5 Things I Keep in My Extreme Stress Kit

by Elizabeth Brown-Shook

Being a stay-at-home mom is no joke.  I spend half my day running.  We start at (or around; mostly around) 7 AM, running my eight-year-old to her school, which, by the way, is across town.  Then we come back across town to a block from our house, where we drop my son off at school.  Finally, I drop the three-year-old at Head Start.  I have to physically take her into school and sign her in.   Only at that point do I finally, finally, get some time to myself.  If I’m lucky enough to not have an appointment or other errands to run, I come home, and that’s when I write.  I make a cup of coffee, I sit down, and I journal.  I do all my journaling at 750words.com.

Many days, I do have an appointment or other errands to run, though, so I bring with me something that can help me manage the stresses of the day.  I was first inspired to create my Extreme Stress Kit when I saw an episode of Grey’s Anatomy from Season 9, where Dr. Yang was still working at the Mayo Clinic with Feeney from Boy Meets World, and the two of them were treating a pair of doomsday preppers.  They had what they called a “bug-out bag,” in which I’m assuming they put doomsday prepping items such as food, water, extra clothes, etc. (I don’t know, I’m not a doomsday prepper…I can barely think past tonight’s dinner.)  But when I’m extremely stressed, what I do could most definitely be termed “bugging out,” so in my house, my extreme stress kit is affectionately known as my “bug-out bag,” not to be confused with the similar bag geared toward doomsday preppers.

In the interest of full disclosure, I have been diagnosed with borderline personality disorder.  The only known treatment for borderline personality disorder, in addition to  medication and talk therapy, is a type of group therapy known as Dialectical Behavior Therapy (DBT).  I have been through two courses of DBT in my life, and it has four modules, one of them being Distress Tolerance.  When a distressing event (one that would have normally led BPD sufferers to engage in self-destructive behaviors in the past) occurs, we do three things: Distract, Self-Soothe, and IMPROVE the moment (DBT has lots of acronyms).  In this post, I’ll be discussing the first two components of managing extreme stress, distracting and self-soothing.  For information on IMPROVE the moment, visit this resource from DBTselfhelp.com.

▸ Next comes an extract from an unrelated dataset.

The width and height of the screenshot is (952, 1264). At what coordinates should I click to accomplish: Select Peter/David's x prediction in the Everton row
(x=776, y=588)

My two favorite things to distract myself are coloring and blowing bubbles.  Supplies to do this are the first two things I keep in my Extreme Stress Kit.  I always make sure I have a coloring book (luckily adult coloring books are all the rage these days) and a package of colored pencils in my bag.  Coloring actually forces me to concentrate only on the present moment, and bubbles are only present for a short moment before they pop.  Instead of catastrophizing about how the stressful event is going to impact my future, these two activities force me to be mindful of the present.  Extremely helpful.

The next part of distress tolerance is to self-soothe. DBT protocol indicates using the five senses to soothe yourself. There are three things I carry in my Extreme Stress Kit that I use for self-soothing.

First, a super-soft purple blanket with peace signs and hearts. You can see this either on my Facebook page or Twitter feed (it’s the same picture of me with it wrapped around me; it was taken on a day that I was having a minor surgical procedure). This was a Christmas gift to me from my eight-year-old daughter. I love it. There’s a scene in the movie “Home” where the leader of the Boov (an alien race), Captain Smek, asks for his “stress blankie,” which turns out to be a roll of bubble wrap. My super-soft purple blanket with peace signs and hearts is affectionately known as my “stress blankie,” and when I know I might be in a super-stressful situation, I make sure I stick my stress blankie into my Extreme Stress Kit. It indulges two of my senses; sight, because purple is my favorite color, and touch, because it is so soft!

The next thing I keep in my Extreme Stress Kit is a bottle of the Stress Away essential oil blend from Young Living. My good friend Shelley got me hooked on Young Living oils a little over two years ago, and I’ve never looked back. Stress Away, an essential oil blend exclusive to Young Living, includes copaiba, lime, cedarwood, vanilla, ocotea, and lavender oils. I never leave the house without it. Also, diffused with some extra lavender, these two always ensure a rest*full night’s sleep for me. I use this oil both aromatically and topically, on my wrists and the back of my neck.  If you have questions about Young Living, don’t hesitate to ask.

Finally, I always make sure I have my phone and its charger. If I’m anywhere with a decent wi-fi connection, I can listen to Pandora or Amazon Music, pull up soothing music videos on YouTube, or watch Netflix.

I would love to hear what kinds of things you might include in your own Extreme Stress Kit. Please comment below, on my Facebook page, or hit me up on Twitter @succulentdiva.

And, of course, if you are interested in DBT or think you might have borderline personality disorder, please seek the assistance of a qualified mental health professional.